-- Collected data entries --
◆ ◆ ◆ ◆
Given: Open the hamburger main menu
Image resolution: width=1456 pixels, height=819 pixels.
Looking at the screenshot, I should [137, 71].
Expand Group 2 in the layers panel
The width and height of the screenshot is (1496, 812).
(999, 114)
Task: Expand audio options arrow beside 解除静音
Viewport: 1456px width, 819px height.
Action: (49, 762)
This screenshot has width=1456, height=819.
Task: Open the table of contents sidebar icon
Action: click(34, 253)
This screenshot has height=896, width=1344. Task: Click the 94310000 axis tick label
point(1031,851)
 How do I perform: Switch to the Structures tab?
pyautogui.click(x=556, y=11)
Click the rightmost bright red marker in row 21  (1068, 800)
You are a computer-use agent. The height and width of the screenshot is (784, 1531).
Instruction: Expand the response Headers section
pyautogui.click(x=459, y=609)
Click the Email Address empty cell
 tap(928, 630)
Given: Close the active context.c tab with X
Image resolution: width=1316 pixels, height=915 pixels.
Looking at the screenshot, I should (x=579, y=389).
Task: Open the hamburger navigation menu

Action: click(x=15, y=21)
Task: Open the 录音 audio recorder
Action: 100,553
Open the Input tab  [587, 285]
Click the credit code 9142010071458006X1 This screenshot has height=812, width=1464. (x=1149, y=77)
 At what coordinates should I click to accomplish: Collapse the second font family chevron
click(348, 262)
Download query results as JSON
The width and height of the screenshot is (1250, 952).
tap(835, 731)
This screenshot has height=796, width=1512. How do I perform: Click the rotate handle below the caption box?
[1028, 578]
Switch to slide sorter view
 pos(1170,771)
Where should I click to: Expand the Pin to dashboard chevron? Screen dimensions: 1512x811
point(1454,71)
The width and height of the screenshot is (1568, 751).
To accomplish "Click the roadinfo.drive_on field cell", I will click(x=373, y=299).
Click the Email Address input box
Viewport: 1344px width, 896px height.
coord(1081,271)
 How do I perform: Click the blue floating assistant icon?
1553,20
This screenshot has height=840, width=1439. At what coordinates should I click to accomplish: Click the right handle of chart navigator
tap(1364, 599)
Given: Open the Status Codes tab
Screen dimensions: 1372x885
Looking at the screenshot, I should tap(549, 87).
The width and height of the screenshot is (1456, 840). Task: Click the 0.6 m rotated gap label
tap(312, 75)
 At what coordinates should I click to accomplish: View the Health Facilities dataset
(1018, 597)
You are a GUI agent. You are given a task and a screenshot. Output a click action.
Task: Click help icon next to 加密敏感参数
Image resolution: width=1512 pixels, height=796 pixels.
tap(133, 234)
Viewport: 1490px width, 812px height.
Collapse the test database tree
◆ ◆ ◆ ◆
-- What this task involves --
Examine each line of the records above and tally those with the string "agent". State the total alone.

-- Written reply --
2